**Required work:**
Of the material below, only the lines from the line containing "The image size" down to the line containing "Viewport: 1314px width, 842px" belong in the answer, written out exactly.

**Given information:**
* * * * * * * * *

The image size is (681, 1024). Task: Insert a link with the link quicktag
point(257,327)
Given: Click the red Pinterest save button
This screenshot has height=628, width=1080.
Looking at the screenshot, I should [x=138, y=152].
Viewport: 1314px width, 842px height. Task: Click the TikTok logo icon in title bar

* * * * * * * * *

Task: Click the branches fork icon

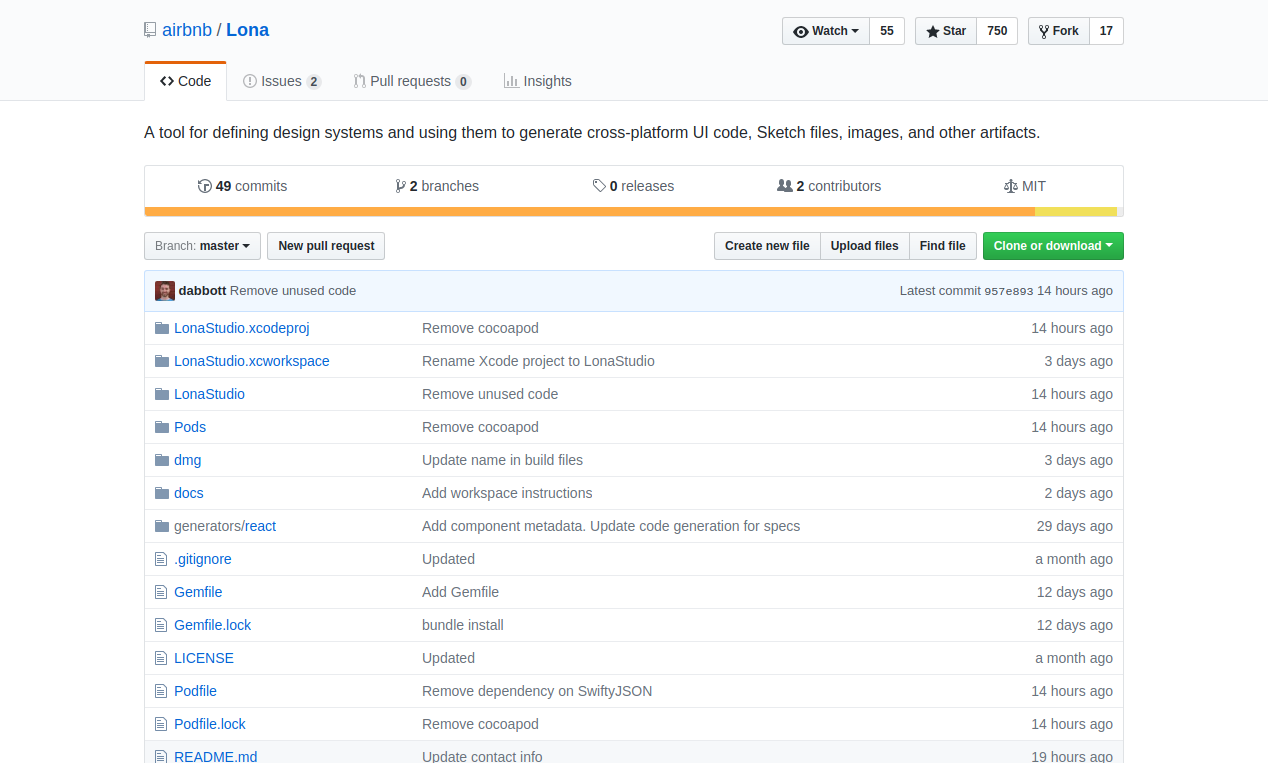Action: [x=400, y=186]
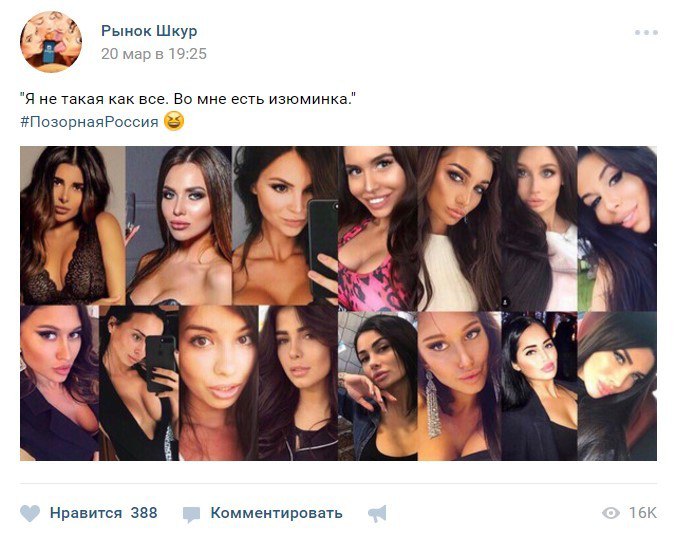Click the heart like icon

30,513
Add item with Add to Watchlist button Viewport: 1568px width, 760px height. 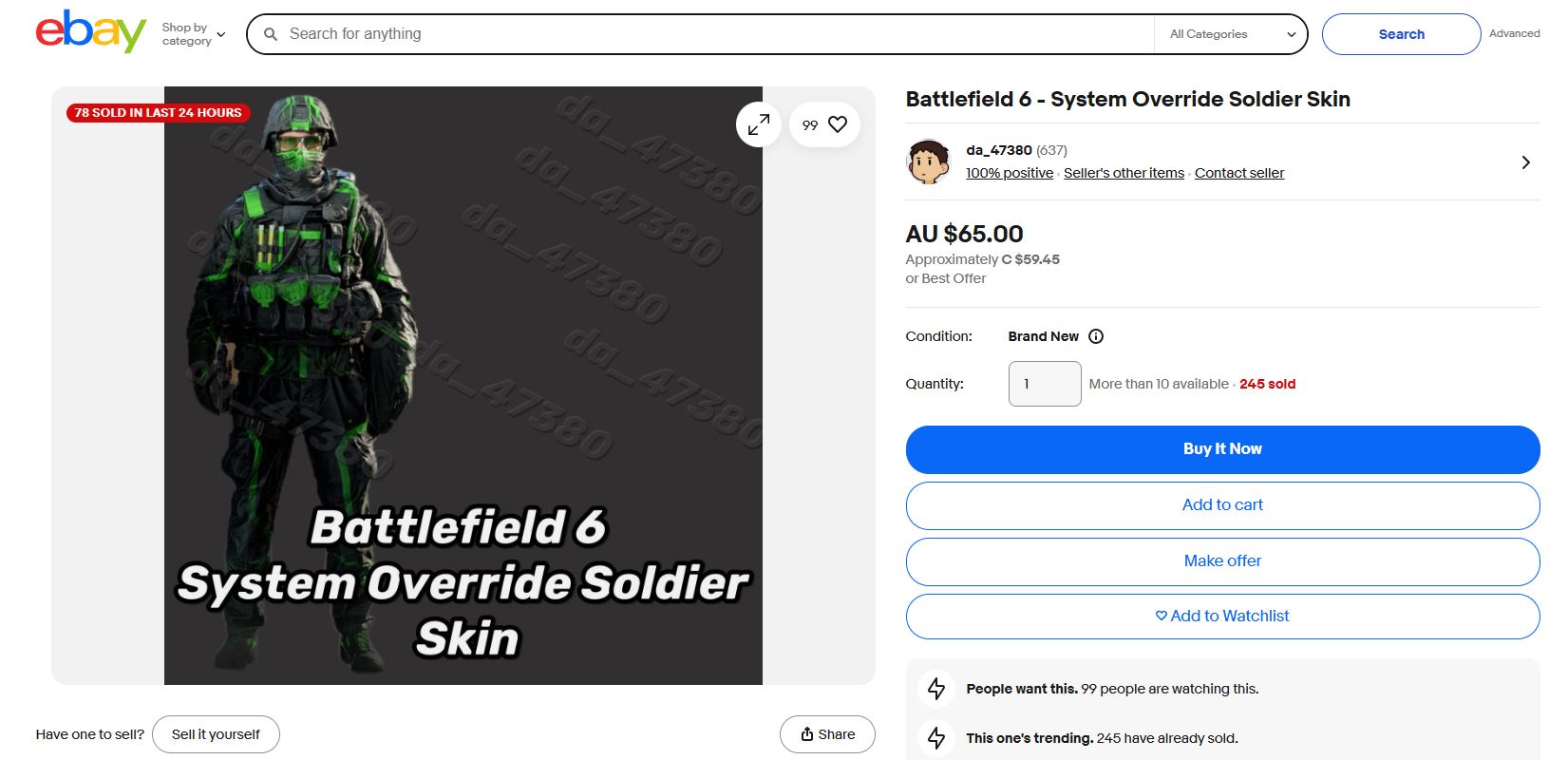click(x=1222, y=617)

* * * * * * * * *

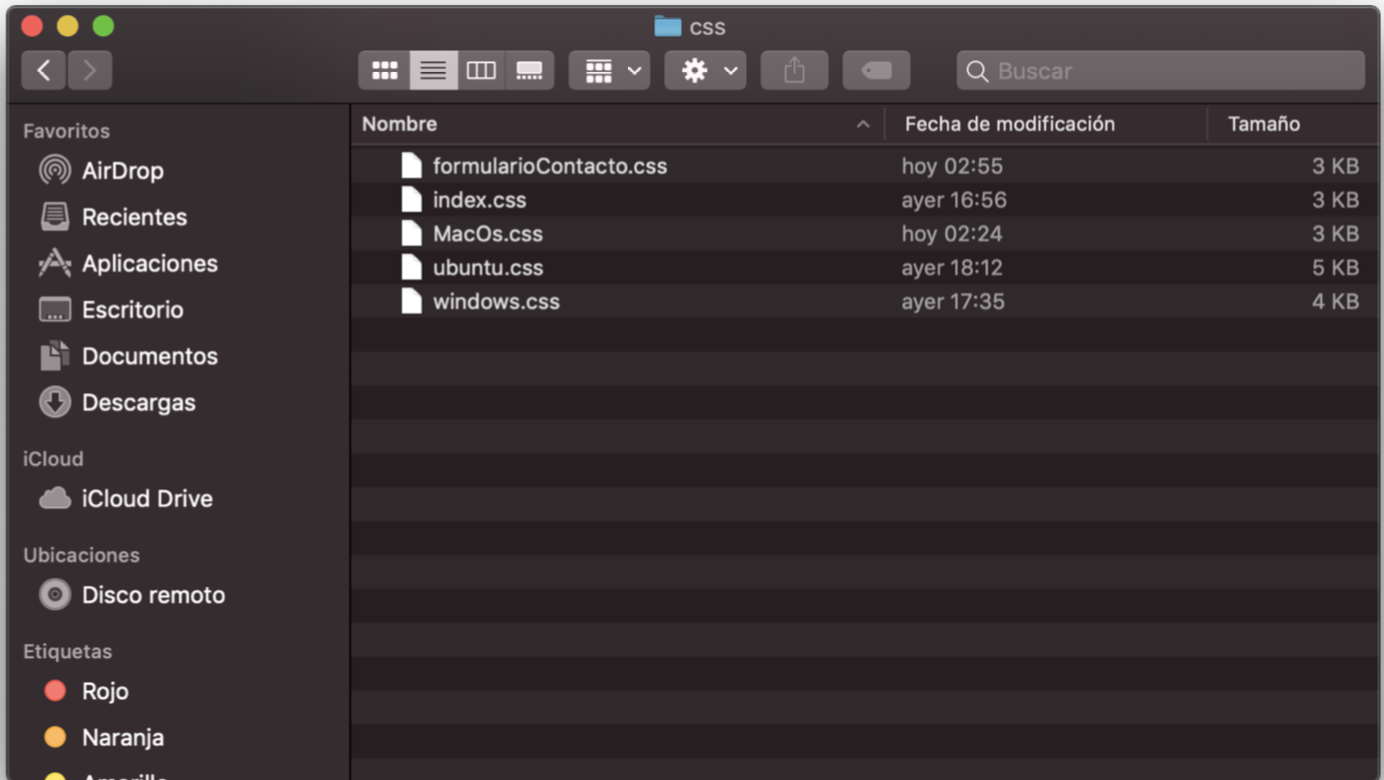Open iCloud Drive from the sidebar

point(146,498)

* * * * * * * * *

**Answer below:**
The image size is (681, 1024). Task: Insert a link with the link quicktag
point(257,327)
Given: Click the red Pinterest save button
This screenshot has height=628, width=1080.
Looking at the screenshot, I should [x=138, y=152].
Viewport: 1314px width, 842px height. Task: Click the TikTok logo icon in title bar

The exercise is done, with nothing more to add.